REQUIRED ACTION:
Pick out every line below that contains the string "labels" and copy each one. Case counts.

DATA:
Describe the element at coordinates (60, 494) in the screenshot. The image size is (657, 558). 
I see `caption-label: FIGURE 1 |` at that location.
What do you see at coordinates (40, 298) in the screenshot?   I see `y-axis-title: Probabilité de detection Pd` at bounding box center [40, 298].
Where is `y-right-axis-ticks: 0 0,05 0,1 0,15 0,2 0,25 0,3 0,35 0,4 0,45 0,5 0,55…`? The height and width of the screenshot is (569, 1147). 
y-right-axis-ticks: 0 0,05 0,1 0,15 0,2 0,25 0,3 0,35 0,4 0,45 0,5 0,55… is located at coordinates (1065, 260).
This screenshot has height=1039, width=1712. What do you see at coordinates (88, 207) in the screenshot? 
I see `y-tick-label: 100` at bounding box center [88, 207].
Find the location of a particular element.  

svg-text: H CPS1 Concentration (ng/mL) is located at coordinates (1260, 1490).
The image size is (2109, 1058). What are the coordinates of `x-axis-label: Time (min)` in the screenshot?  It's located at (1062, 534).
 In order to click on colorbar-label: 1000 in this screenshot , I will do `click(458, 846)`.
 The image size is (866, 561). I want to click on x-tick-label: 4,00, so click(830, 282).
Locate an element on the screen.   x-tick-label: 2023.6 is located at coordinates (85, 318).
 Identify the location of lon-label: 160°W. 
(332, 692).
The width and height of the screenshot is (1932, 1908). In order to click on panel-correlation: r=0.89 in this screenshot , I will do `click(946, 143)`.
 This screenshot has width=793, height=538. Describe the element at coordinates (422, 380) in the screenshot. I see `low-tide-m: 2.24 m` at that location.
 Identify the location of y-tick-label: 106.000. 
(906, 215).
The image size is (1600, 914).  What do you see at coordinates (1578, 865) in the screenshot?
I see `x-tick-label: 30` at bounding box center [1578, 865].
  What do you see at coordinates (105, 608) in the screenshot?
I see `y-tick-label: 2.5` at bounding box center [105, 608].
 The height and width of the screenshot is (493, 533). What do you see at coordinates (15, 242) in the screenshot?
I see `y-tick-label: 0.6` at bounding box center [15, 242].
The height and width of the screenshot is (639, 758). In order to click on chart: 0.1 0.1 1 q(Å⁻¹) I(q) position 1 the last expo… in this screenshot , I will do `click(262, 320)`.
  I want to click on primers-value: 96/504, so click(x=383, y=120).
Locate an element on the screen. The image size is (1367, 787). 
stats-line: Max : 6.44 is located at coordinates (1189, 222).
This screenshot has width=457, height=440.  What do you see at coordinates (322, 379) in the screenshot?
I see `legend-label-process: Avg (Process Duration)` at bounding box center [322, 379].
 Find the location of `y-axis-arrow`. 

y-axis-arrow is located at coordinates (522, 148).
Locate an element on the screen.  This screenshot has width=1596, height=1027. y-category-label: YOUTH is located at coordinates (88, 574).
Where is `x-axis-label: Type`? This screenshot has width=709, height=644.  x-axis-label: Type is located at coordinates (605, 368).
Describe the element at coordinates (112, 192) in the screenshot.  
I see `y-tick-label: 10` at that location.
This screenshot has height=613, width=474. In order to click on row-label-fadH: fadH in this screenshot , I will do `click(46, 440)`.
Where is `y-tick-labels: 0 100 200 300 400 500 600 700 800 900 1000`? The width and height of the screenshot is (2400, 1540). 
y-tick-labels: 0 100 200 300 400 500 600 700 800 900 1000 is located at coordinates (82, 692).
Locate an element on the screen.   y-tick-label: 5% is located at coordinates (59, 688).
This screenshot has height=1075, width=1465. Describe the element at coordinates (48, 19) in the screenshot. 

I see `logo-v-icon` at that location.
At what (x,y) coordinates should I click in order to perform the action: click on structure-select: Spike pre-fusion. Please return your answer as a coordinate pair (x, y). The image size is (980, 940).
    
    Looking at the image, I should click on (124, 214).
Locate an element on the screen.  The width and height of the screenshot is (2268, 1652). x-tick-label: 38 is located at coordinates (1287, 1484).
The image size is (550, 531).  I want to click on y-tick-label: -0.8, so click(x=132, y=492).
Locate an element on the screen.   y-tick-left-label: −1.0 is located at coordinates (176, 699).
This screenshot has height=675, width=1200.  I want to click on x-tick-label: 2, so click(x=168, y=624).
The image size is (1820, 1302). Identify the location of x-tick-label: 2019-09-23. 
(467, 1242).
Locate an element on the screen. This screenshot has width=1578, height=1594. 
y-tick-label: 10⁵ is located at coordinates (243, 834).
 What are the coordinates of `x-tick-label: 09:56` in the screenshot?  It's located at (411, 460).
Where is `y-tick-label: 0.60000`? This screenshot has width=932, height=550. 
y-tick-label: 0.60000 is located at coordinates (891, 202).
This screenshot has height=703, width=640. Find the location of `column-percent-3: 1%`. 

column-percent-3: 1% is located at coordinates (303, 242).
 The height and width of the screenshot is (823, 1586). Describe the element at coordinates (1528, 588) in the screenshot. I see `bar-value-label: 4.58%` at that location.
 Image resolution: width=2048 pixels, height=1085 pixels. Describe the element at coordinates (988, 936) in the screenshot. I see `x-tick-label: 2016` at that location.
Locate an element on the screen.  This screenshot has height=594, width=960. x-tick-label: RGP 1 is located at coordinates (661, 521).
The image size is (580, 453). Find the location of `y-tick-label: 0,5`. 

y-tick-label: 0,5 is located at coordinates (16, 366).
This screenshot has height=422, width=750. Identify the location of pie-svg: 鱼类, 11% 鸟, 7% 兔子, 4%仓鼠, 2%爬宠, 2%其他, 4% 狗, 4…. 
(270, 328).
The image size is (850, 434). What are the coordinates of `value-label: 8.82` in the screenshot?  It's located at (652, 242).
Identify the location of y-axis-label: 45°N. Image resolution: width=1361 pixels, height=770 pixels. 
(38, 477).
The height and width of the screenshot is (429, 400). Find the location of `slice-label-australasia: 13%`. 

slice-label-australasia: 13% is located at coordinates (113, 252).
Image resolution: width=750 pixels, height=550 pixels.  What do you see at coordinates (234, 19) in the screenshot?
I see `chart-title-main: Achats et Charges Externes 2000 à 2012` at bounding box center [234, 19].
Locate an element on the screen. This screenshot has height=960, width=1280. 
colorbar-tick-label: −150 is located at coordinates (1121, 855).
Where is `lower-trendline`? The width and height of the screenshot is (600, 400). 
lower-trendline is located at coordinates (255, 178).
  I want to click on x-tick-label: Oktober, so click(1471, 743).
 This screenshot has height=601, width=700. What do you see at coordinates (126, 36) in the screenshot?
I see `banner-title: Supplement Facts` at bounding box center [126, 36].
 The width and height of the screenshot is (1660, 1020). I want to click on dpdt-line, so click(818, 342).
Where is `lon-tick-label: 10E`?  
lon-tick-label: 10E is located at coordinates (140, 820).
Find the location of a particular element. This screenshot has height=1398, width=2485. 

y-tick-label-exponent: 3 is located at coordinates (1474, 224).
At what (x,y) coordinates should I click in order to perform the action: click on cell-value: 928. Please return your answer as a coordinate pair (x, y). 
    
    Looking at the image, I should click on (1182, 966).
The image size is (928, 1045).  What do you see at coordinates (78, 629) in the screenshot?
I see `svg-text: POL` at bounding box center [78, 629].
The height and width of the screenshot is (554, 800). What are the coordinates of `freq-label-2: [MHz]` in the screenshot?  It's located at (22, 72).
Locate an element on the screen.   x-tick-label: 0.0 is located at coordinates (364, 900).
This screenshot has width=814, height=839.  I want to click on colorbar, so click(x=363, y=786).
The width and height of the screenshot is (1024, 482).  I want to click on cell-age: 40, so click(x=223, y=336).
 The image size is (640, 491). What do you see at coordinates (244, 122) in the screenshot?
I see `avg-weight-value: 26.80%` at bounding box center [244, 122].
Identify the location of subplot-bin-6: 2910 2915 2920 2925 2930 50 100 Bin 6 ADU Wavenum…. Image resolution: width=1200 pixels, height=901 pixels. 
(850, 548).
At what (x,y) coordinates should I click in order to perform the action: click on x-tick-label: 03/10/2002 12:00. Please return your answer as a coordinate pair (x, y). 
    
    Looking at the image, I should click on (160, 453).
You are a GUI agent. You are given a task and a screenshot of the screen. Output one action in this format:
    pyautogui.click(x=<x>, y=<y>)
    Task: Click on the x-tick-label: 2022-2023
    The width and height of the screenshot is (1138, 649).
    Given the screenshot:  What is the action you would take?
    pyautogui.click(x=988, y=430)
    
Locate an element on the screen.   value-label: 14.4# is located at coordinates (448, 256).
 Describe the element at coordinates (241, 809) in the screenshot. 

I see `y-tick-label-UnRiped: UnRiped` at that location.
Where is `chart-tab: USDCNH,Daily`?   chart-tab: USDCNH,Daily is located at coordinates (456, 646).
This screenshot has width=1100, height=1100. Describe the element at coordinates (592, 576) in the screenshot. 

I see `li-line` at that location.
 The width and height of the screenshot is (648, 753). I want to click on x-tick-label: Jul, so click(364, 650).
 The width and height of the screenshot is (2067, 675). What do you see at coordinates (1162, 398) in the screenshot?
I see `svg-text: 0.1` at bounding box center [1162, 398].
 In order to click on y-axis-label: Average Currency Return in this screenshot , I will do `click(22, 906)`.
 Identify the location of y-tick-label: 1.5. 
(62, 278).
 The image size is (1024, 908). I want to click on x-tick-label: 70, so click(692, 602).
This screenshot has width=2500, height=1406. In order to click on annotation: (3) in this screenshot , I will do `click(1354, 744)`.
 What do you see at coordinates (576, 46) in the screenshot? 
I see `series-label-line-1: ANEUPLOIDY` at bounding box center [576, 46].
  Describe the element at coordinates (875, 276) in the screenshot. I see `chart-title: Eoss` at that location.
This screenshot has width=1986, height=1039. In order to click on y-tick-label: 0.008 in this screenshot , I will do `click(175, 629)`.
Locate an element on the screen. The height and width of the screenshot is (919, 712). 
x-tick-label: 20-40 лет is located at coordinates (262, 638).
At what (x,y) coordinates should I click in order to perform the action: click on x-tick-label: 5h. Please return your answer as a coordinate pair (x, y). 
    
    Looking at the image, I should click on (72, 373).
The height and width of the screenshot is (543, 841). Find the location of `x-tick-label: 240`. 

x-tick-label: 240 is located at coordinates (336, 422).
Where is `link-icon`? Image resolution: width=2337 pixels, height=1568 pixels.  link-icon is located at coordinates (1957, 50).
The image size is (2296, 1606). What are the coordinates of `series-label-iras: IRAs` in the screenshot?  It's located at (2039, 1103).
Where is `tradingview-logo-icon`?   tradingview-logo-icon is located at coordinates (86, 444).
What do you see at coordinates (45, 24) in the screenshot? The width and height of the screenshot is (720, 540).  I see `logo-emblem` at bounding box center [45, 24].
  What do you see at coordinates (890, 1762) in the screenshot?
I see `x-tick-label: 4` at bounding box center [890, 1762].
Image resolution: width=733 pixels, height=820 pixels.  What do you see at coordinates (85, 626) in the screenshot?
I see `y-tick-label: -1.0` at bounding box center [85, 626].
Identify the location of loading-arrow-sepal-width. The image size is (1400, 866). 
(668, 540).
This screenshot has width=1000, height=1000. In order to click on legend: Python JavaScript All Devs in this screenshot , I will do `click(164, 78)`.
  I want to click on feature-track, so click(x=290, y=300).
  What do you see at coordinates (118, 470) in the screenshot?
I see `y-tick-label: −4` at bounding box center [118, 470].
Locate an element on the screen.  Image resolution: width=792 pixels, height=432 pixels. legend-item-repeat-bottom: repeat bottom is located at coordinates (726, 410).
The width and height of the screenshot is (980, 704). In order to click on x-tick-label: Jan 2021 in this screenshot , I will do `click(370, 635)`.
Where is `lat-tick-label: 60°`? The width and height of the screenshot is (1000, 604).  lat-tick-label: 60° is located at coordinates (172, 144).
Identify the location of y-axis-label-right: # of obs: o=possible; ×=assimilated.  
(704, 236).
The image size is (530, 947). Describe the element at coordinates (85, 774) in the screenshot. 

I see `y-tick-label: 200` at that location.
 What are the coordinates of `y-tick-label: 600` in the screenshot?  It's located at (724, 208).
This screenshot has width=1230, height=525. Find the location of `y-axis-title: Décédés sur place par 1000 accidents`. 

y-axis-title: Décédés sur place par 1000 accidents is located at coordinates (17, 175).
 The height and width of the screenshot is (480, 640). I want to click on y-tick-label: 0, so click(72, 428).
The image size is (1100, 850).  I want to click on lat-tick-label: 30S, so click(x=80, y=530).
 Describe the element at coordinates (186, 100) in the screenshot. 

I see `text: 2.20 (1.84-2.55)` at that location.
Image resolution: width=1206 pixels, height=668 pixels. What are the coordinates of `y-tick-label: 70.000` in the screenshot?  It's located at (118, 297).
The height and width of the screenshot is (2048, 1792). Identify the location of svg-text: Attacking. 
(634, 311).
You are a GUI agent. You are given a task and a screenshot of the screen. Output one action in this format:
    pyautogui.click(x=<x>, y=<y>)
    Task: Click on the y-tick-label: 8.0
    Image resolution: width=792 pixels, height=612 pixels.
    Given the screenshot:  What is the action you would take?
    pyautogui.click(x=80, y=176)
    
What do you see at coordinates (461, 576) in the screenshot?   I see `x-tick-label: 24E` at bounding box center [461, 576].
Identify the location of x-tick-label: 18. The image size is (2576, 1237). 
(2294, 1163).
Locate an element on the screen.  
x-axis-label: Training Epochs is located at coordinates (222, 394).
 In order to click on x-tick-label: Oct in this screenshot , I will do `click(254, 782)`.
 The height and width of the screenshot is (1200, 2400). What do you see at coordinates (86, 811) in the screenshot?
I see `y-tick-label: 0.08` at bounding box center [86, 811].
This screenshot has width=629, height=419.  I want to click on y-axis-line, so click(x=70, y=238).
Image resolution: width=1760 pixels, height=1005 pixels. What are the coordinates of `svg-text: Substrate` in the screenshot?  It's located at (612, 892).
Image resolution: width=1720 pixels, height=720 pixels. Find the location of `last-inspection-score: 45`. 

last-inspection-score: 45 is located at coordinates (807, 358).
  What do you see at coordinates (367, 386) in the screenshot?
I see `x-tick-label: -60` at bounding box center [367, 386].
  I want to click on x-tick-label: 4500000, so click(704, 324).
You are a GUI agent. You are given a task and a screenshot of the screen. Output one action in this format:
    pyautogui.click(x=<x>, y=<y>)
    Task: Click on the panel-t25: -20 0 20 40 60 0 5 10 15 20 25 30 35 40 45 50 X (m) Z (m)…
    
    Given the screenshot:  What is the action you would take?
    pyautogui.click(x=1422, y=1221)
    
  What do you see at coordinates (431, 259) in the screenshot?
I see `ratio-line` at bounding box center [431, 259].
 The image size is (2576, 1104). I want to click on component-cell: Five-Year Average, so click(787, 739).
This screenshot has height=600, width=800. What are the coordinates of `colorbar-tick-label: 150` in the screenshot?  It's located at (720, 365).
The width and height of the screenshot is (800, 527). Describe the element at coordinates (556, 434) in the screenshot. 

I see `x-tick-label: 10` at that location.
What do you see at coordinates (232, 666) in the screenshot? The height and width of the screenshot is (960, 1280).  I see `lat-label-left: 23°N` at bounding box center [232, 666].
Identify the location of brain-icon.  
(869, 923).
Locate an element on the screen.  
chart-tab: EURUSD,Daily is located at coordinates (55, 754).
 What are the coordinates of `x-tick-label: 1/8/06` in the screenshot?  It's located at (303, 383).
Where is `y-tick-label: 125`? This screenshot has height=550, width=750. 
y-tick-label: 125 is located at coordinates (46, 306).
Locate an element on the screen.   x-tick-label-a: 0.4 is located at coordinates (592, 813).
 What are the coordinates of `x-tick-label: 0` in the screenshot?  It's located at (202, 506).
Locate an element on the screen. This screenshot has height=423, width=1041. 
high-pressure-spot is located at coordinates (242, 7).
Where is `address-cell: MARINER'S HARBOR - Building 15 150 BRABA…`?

RESPONSE AREA:
Where is `y-tick-labels: 0 100 200 300 400 500 600 700 800 900 1000`? The width and height of the screenshot is (2400, 1540). 
y-tick-labels: 0 100 200 300 400 500 600 700 800 900 1000 is located at coordinates (82, 692).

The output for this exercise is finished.